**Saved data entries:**
########

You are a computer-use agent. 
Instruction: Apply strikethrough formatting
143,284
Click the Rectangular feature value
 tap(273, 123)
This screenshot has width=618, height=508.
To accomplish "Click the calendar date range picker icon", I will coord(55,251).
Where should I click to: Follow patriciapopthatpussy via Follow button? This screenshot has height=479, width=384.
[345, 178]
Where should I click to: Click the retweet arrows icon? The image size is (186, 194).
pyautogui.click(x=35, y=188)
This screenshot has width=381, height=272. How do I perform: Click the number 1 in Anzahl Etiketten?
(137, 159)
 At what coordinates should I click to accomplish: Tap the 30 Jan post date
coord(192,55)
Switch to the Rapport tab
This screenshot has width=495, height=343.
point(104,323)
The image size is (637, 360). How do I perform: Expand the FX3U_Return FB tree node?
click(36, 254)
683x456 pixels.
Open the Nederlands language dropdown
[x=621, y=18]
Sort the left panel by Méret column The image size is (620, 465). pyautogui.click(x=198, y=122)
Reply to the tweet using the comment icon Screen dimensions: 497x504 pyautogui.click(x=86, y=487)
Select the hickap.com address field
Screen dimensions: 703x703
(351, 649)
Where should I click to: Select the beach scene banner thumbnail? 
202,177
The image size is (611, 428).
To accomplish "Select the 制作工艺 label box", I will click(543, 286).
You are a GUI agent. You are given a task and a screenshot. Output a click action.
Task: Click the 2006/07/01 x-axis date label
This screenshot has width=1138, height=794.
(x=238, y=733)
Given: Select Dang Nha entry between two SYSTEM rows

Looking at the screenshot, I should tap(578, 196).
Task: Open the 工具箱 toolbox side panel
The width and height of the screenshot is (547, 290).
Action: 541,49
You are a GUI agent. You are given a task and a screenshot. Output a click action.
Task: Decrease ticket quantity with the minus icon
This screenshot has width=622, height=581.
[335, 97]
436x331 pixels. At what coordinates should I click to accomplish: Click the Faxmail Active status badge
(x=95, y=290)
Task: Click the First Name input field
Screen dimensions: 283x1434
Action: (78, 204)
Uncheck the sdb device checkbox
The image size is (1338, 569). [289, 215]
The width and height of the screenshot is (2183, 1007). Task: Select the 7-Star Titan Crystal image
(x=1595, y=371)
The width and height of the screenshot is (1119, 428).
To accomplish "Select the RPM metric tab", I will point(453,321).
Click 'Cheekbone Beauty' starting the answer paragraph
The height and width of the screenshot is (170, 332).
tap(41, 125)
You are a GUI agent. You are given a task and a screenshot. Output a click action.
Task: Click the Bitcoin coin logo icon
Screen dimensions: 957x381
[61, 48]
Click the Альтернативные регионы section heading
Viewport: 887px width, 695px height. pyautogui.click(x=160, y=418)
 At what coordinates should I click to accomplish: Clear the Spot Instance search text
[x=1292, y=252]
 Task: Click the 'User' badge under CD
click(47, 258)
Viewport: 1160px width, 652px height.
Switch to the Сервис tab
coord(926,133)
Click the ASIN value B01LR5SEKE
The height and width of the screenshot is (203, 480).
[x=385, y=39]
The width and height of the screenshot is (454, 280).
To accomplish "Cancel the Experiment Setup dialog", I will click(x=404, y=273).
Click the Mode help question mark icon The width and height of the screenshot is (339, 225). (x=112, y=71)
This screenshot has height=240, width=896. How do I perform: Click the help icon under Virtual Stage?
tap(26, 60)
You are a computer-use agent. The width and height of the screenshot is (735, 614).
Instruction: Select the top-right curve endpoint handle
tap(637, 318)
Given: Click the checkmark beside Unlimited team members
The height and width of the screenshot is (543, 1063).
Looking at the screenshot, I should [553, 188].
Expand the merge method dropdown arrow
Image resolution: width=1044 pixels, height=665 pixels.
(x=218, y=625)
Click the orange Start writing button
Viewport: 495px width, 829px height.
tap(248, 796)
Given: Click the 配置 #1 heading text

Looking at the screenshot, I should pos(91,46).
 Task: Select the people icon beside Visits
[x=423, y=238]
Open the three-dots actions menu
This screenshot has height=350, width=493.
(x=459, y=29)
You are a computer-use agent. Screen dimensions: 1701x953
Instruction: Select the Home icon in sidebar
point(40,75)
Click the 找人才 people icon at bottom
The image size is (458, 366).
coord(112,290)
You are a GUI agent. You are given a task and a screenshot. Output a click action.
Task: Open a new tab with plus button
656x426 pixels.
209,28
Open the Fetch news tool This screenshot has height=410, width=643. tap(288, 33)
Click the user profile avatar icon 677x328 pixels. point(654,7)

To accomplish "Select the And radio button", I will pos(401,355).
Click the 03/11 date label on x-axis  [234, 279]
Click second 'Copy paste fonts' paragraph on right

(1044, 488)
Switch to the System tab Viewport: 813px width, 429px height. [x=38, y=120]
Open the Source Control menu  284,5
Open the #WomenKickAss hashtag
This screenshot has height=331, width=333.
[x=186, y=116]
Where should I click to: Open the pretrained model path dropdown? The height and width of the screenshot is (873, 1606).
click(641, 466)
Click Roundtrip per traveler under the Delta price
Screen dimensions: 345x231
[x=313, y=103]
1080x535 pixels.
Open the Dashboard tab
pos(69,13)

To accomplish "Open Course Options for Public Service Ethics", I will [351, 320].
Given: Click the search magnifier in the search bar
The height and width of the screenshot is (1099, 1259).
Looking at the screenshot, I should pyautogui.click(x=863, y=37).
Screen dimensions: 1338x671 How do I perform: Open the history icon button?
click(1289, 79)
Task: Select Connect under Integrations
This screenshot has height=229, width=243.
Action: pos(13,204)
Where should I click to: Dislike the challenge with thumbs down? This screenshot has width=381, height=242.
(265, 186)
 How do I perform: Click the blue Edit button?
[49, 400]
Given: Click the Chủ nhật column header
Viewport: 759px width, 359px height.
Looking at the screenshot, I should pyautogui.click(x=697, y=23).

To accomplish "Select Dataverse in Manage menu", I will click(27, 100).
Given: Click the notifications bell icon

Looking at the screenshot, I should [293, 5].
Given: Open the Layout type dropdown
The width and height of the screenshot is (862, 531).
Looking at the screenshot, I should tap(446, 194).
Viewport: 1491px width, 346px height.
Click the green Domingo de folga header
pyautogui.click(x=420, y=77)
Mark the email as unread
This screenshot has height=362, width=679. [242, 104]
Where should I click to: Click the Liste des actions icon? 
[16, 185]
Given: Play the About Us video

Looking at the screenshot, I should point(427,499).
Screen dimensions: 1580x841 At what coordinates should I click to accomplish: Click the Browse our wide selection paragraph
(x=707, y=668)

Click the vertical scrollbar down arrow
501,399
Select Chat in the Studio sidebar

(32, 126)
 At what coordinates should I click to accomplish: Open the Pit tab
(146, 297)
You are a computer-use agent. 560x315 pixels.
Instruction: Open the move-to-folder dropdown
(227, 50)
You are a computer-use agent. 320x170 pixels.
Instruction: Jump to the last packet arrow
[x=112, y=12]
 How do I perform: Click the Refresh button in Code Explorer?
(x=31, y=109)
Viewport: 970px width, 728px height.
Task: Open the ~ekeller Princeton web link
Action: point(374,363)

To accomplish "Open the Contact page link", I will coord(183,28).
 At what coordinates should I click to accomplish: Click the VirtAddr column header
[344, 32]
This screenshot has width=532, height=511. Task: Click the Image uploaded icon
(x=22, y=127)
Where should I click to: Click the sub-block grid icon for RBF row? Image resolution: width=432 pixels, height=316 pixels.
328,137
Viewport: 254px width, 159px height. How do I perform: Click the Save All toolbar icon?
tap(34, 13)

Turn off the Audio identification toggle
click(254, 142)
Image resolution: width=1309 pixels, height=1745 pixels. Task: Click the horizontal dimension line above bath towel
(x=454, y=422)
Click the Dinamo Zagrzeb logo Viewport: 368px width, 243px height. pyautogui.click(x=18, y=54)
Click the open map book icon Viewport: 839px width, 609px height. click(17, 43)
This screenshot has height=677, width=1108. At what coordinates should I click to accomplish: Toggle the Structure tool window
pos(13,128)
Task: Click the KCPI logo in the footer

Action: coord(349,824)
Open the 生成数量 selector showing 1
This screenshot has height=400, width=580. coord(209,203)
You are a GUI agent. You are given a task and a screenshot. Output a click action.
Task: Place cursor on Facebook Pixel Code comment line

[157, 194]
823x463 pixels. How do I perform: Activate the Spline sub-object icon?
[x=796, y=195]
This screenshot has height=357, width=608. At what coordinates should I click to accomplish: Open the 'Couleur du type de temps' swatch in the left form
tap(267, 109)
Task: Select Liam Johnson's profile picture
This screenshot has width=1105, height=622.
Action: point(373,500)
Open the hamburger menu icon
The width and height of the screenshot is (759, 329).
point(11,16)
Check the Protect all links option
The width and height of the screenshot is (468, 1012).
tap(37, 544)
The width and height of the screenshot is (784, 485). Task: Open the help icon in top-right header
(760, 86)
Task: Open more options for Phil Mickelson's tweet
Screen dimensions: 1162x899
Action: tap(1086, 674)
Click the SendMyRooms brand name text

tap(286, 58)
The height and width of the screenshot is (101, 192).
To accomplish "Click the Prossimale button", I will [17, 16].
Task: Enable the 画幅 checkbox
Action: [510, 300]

########

**Work instructions:** What lines above contain the word "profile"? Return each such line.

**Solution for this task:**
Click the user profile avatar icon 677x328 pixels. point(654,7)
Task: Select Liam Johnson's profile picture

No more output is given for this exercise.